Des gardiens à la maison d'arrêt de Villepinte, le 28 mai 2008. — WITT / SIPA

Cinq surveillants de la maison d'arrêt de Villepinte (Seine-Saint-Denis) ont été contaminés au bacille de Koch, le germe de la tuberculose, par un détenu. L'annonce faite par l'Administration pénitentiaire (AP) suscite la polémique, l'Observatoire international des prisons (OIP) dénonçant un «phénomène récurrent depuis des années».

Selon le directeur de la maison d'arrêt de Villepinte, le détenu a été transféré à l'hôpital pénitentiaire de Fresnes dès que l'AP a su qu'il était porteur du germe. En provenance d'un centre de semi-liberté, «sa maladie a été découverte à l'occasion de son "circuit arrivant"», a confirmé à 20minutes.fr un représentant de l'Union fédérale autonome pénitentiaire (Ufap).

«Promiscuité et surpopulation»

Soucieux de «ne pas créer la panique chez les surveillants et les détenus», le syndicaliste n'a pas souhaité s'exprimer davantage sur l'affaire, au sujet de laquelle il n'a pour l'heure «que peu d'informations». Son confrère Christophe Marques est moins frileux. Le secrétaire général de FO-Pénitentiaire a qualifié la situation de «scandale sanitaire», alors qu'une «circulaire ambitieuse» sur la tuberculose a été diffusée en 2007 mais «n'est pas appliquée sur le terrain faute de moyens budgétaires».

En cause, pour l'OIP, «la promiscuité et la surpopulation» dans les prisons. L'organisme explique que tout détenu entrant fait l'objet d'un dépistage obligatoire de la tuberculose et «selon les établissements, soit c'est fait dans la semaine ou les 10 jours, soit il faut atteindre 120 jours comme à Villepinte», raconte François Bès, coordinateur régional Ile-de-France de l'OIP.

Des délais de prise en charge médicale trop longs

«Mais des détenus qui font des peines de quinze jours ou trois semaines passent entre les mailles», ajoute-t-il.

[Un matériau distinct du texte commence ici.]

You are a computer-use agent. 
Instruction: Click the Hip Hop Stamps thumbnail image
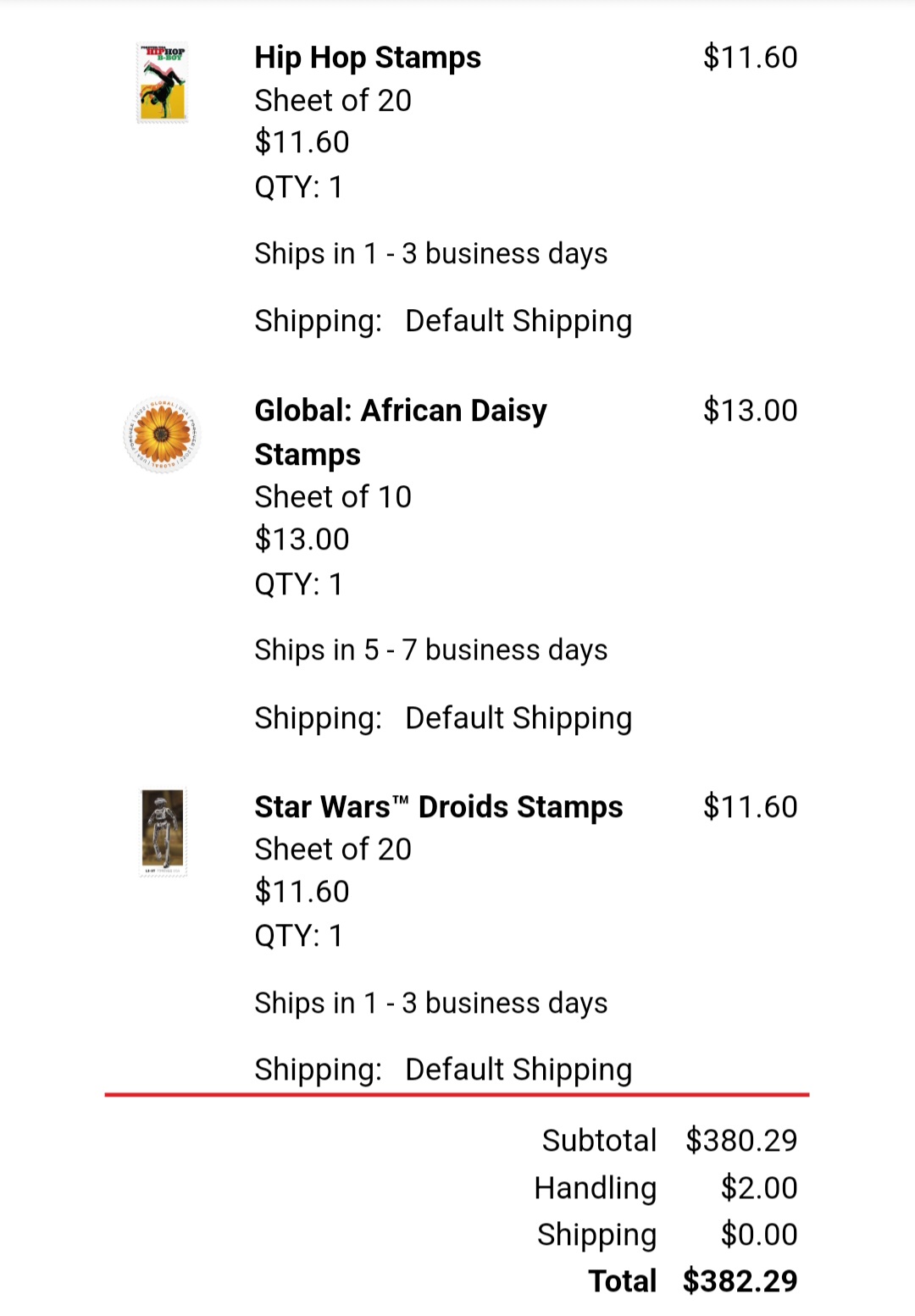click(x=162, y=83)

La solution, selon lui: «revenir à un prisonnier, une place» donc «incarcérer moins». Le médecin responsable de la prison de Villepinte confirme que «les délais de prise en charge sont difficiles à tenir». Contacté par 20minutes.fr, le docteur Ludovic Levasseur raconte d'ailleurs que «l'attention a été attirée en 2006 sur la tuberculose», mais qu'il «faut aller plus loin» dans les efforts consentis.

Selon lui, cependant, pas lieu de s'alarmer dans le cas présent. «La procédure d'enquête a été menée normalement», estime-t-il. Les surveillants touchés par une «infection tuberculeuse latente», c'est-à-dire porteurs sains du germe, bénéficient d'un traitement préventif et aucun autre détenu n'est positif. L'OIP, cependant, prévient que le phénomène «touche aussi d'autres problèmes de santé comme la gale, les parasites», et «ne s'attend pas à une inflexion».